Bewitchingly fetching: Three of the wiliest, wildest witches you could ever meet
There is nothing like a juicy old-fashioned wicked witch to really spice things up. And by ‘juicy old-fashioned wicked’, I mean the type of individual powered exclusively by the glee that comes with committing nefarious misdeeds. Like the psychotic Bellatrix Lestrange from the Harry Potter series, for example, whose devotion to that other committed evil-doer, Lord Voldemort, is unparalleled. Or Shakespeare’s trio of witches in Macbeth, cackling around a bubbling cauldron plotting their next bout of fun.
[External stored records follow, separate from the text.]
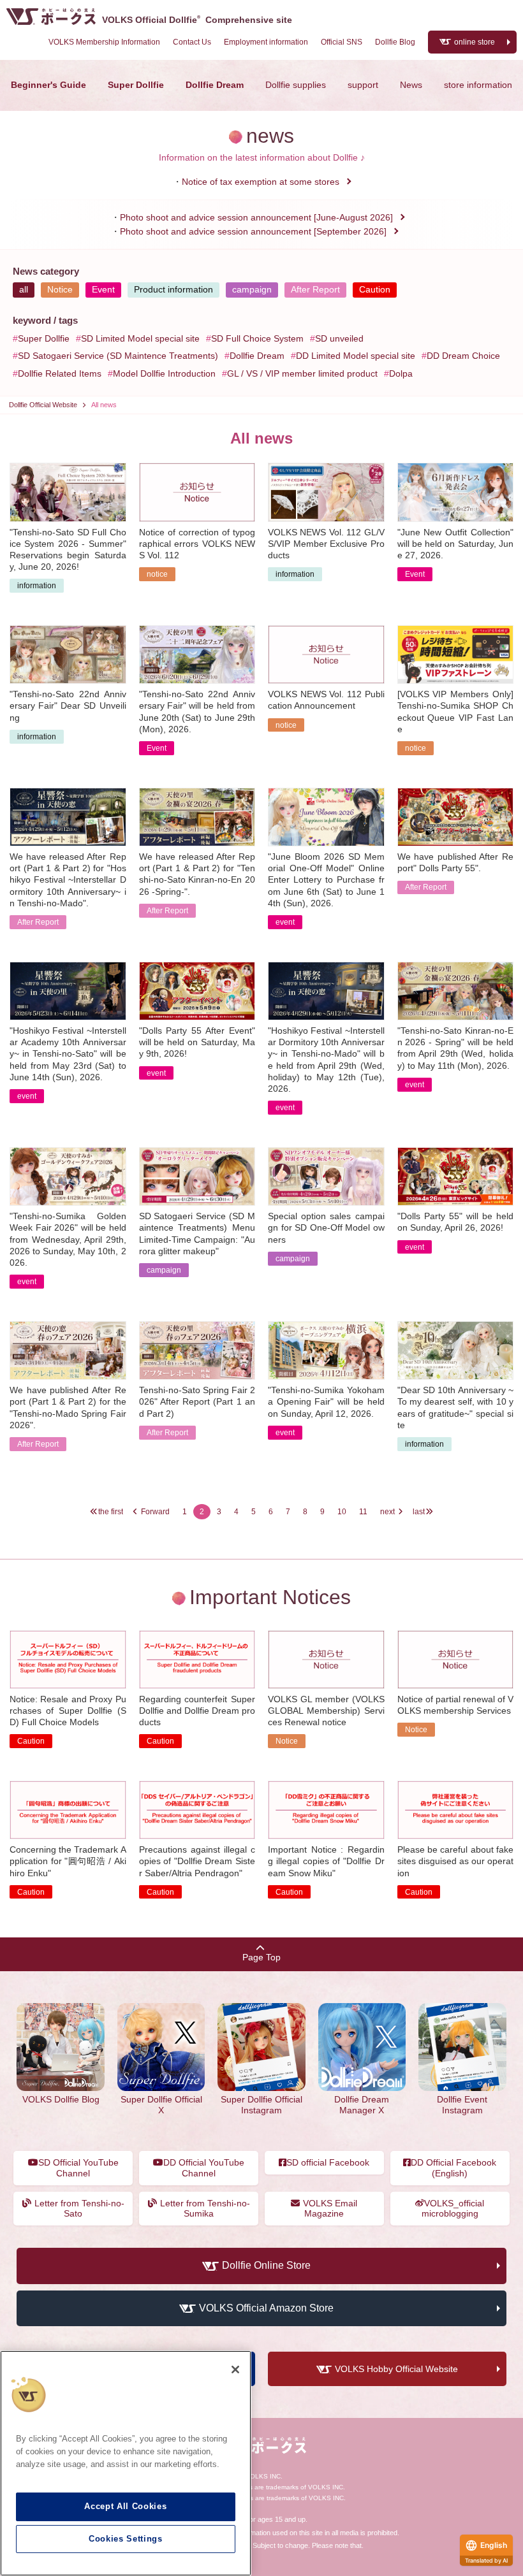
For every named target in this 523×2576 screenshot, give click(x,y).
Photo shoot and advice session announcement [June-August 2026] (256, 217)
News (411, 85)
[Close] (235, 2369)
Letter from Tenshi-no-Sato (79, 2208)
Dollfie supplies (295, 85)
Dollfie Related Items (59, 373)
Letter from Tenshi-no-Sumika (205, 2208)
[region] (125, 2463)
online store (474, 42)
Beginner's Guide (48, 85)
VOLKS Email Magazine (330, 2208)
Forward (155, 1511)
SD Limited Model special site (140, 338)
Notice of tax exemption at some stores (260, 182)
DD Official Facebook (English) (453, 2167)
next (387, 1511)
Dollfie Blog (395, 42)
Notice (60, 289)
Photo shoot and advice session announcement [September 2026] (253, 231)
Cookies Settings (126, 2538)
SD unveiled (339, 338)
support (363, 85)
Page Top (261, 1957)
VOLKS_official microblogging (453, 2208)
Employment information (266, 42)
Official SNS (341, 42)
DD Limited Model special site (355, 356)
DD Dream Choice (463, 356)
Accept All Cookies (125, 2506)
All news (104, 405)
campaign (252, 289)
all (23, 289)
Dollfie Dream (215, 85)
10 (341, 1511)
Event (103, 289)
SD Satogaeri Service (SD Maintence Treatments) (118, 356)
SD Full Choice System (257, 338)
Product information (173, 289)
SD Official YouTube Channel (78, 2167)
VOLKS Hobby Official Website (396, 2369)
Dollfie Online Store (266, 2266)
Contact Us (192, 42)
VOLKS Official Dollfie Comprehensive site (197, 20)
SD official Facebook (327, 2162)
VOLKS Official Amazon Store (266, 2308)
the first (110, 1511)
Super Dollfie (136, 85)
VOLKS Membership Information (104, 42)
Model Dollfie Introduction (164, 373)
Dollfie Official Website (43, 405)
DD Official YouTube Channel (203, 2167)
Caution (374, 289)
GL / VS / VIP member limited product (302, 373)
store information (478, 85)
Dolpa (401, 373)
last (419, 1511)
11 (363, 1511)
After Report (315, 289)
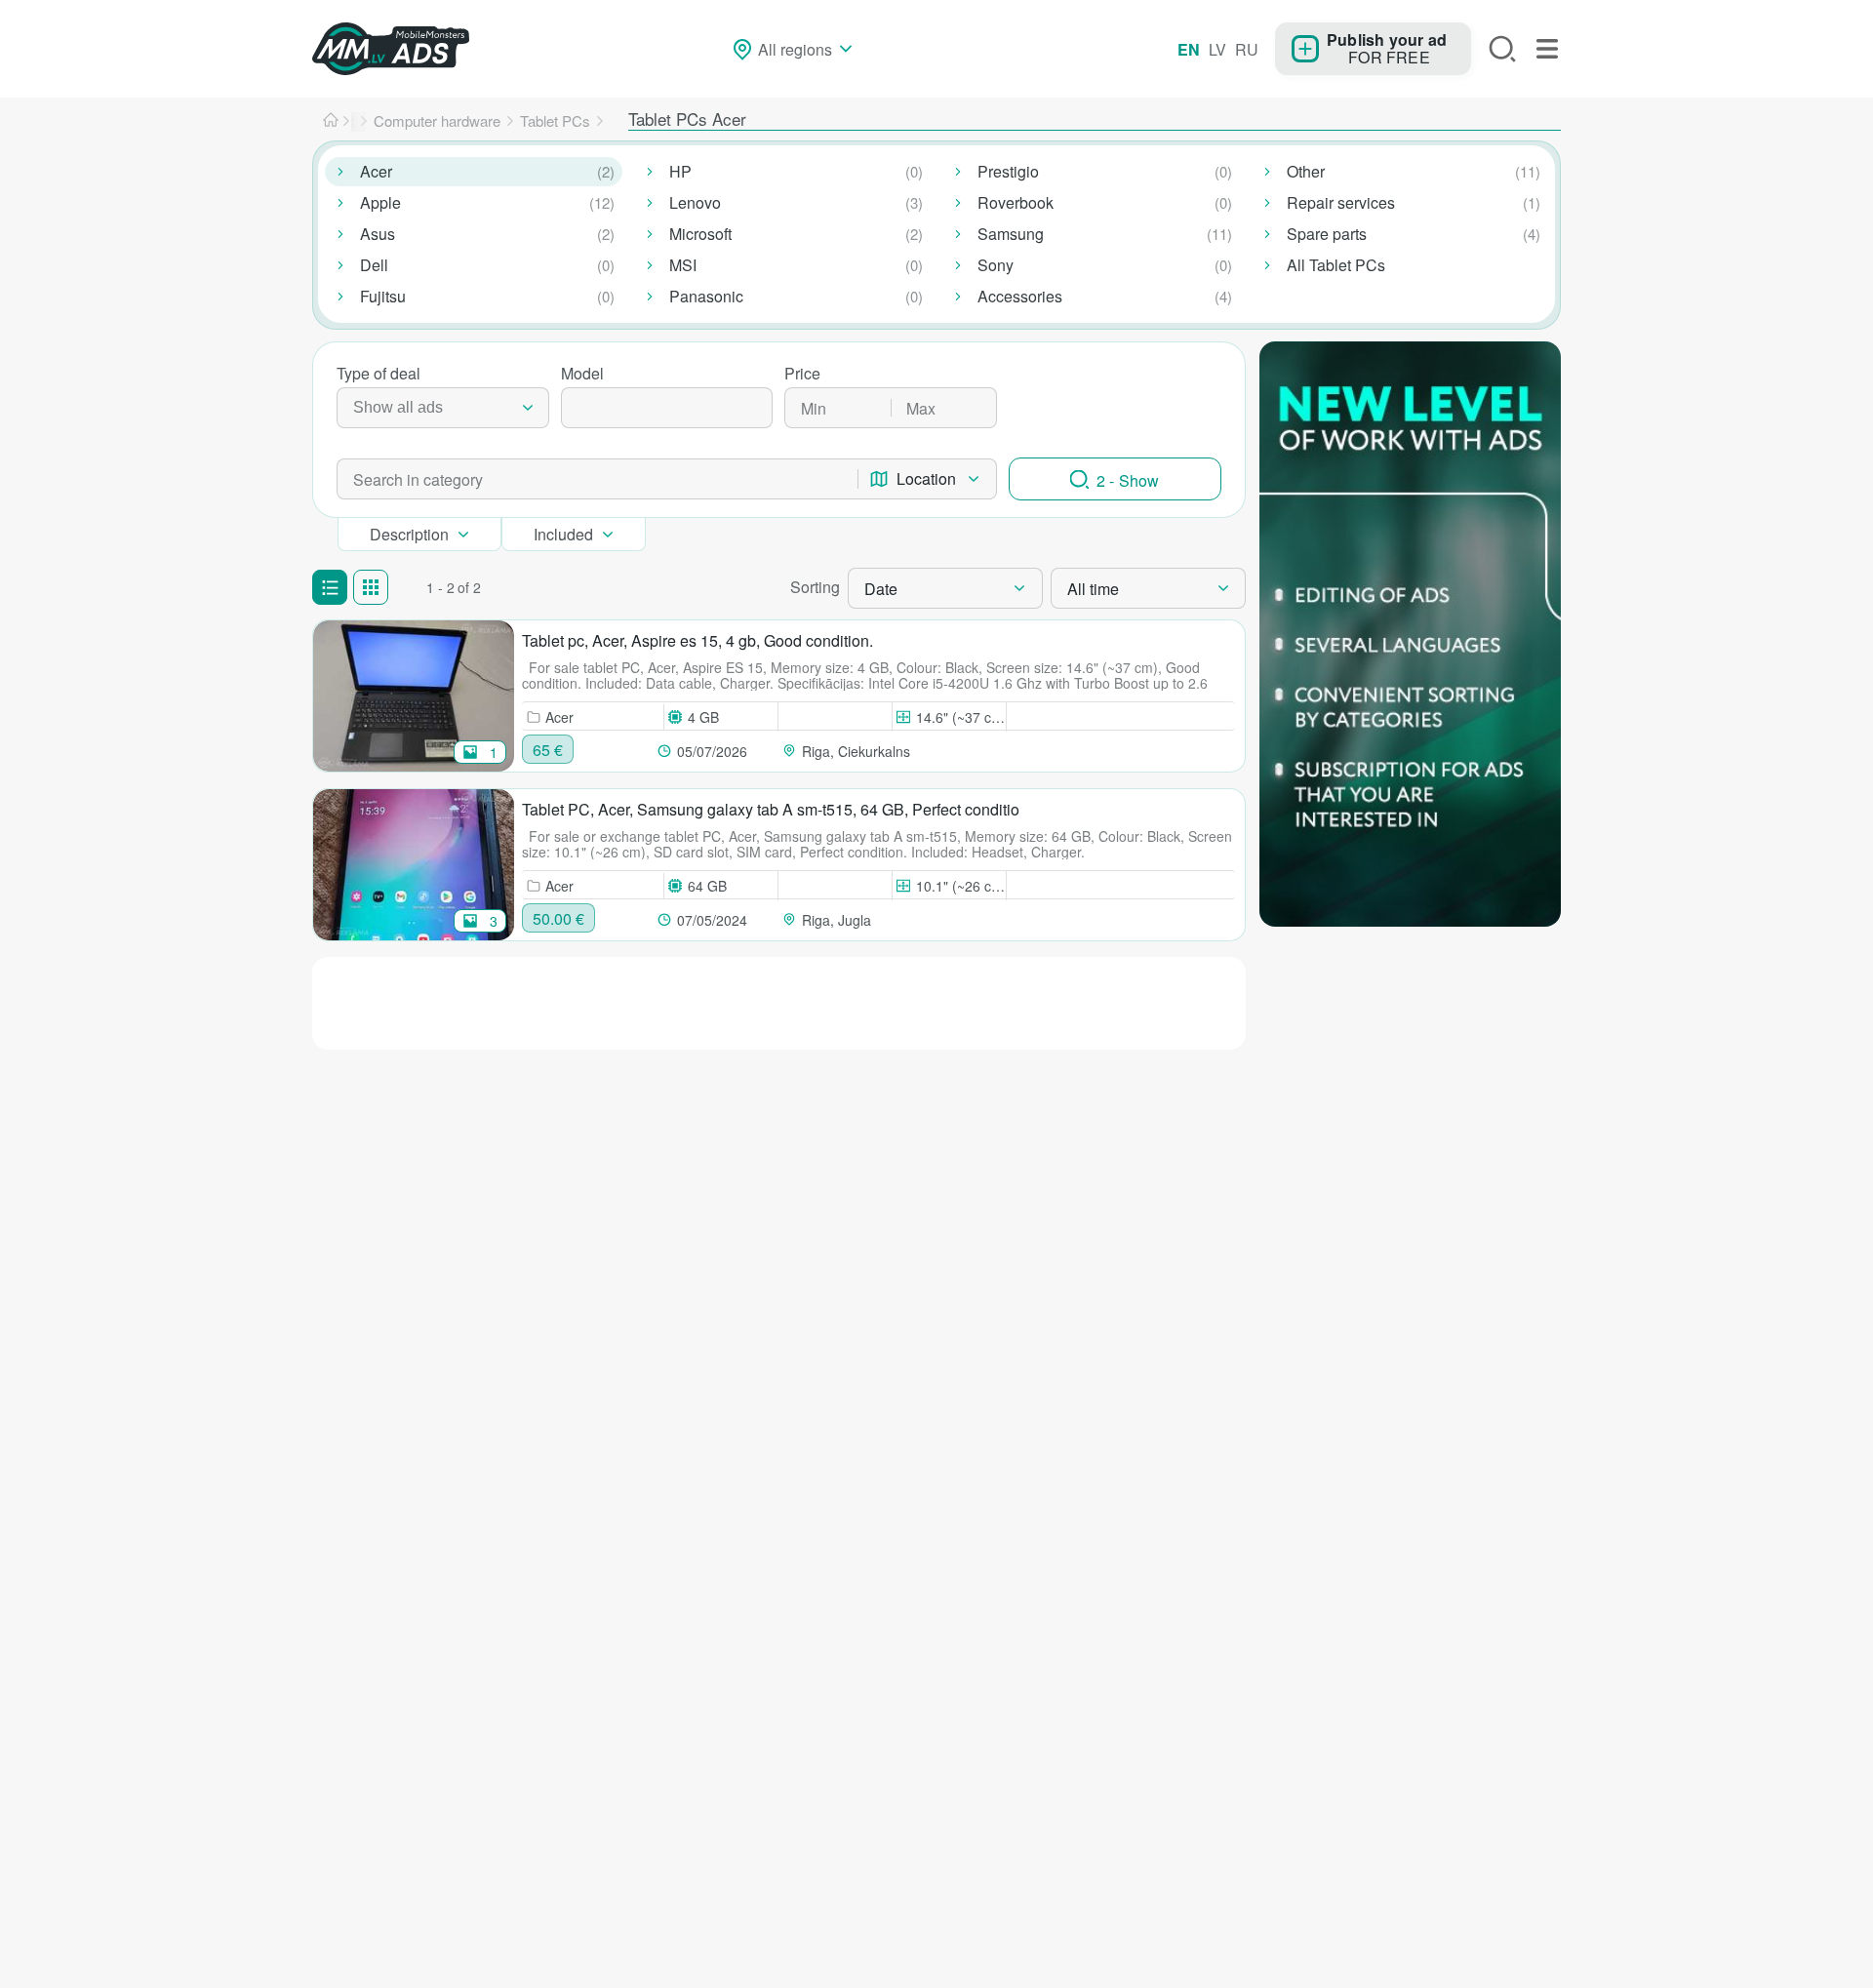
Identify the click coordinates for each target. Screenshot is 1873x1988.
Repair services (1341, 202)
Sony (995, 265)
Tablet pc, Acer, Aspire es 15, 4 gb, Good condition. (697, 640)
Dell (374, 265)
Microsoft (700, 233)
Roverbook (1015, 202)
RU (1246, 49)
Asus (377, 233)
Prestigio (1008, 171)
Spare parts (1327, 233)
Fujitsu (383, 296)
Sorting (815, 587)
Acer (376, 171)
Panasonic (706, 296)
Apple (380, 202)
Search (1502, 48)
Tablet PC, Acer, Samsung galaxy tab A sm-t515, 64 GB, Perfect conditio (770, 809)
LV (1217, 49)
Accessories (1019, 296)
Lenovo (695, 202)
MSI (683, 265)
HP (680, 171)
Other (1306, 171)
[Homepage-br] (331, 121)
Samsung (1010, 233)
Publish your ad (1387, 39)
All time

Let us revisit some of fiction’s most infamous witches – the unjustly maligned, the unapologetically evil, and the unabashedly wicked.
Elphaba
Elphaba from Wicked is largely misunderstood and has little interest in spreading mayhem just for the sake of it. Her ‘wicked’ misnomer is just that: a misnomer, nothing more than false advertising. She is discriminated against due to her unfortunate green appearance and driven to make some difficult choices that the people around her are too blind or stupid to understand. She is studious, hard-working, and driven to hold Dorothy hostage purely to extract her poor late sister’s shoes. If you are interested in pure wickedness, Elphaba gets zero marks, although she does manage to rather gloriously thwart her peers by belting into song and flying off into the sunset. What she lacks in wickedness, she makes up for in vocal range.
The Grand High Witch
Fresh out of Roald Dahl’s The Witches, the Grand High Witch despises children the way you or I would a rat scurrying across the kitchen floor. Owing to her naturally bald state with talons in place of fingers and toes, she could just show her face and scare them to death. Instead, she opts for the finest wigs, beautiful shoes and spotless gloves. She hosts meetings in five-star ballrooms so that she and her fellow witches can plot in comfort. Masking her lust for the mass murder beneath her beatific face, she lures children in with the promise of sweets. Once she has her prey, she unleashes the most inventive of punishments, such as inserting them into a painting forever or removing their thumbs. When tired of this, she introduces the idea of a middleman by spiking sweets with a special potion that will turn everyone into rats, to be destroyed at a later date by pest control. Unlike Voldemort, the Grand High Witch puts a bit more effort into disposing of her enemies than a simple two-second Avada Kedavra.
Winifred Sanderson
Much like Roald Dahl’s Grand High Witch, Winifred from Hocus Pocus nurses a flaming hatred for all children and yearns to destroy them all in one fell swoop. Unlike the Grand High Witch, however, she does not have a crew of compliant witches at her behest, willing to attend the meetings she books for them. Instead, she has two dim-witted sisters whom she loves dearly but who are nowhere near as wily as she. Where the Grand High Witch lures her children in with promises of sweets, Winifred seduces her prey with a rousing rendition of I’ll Put A Spell On You. It would have worked, too, if it hadn’t been for the thing that defeats all Scooby Doo villains: those meddling kids.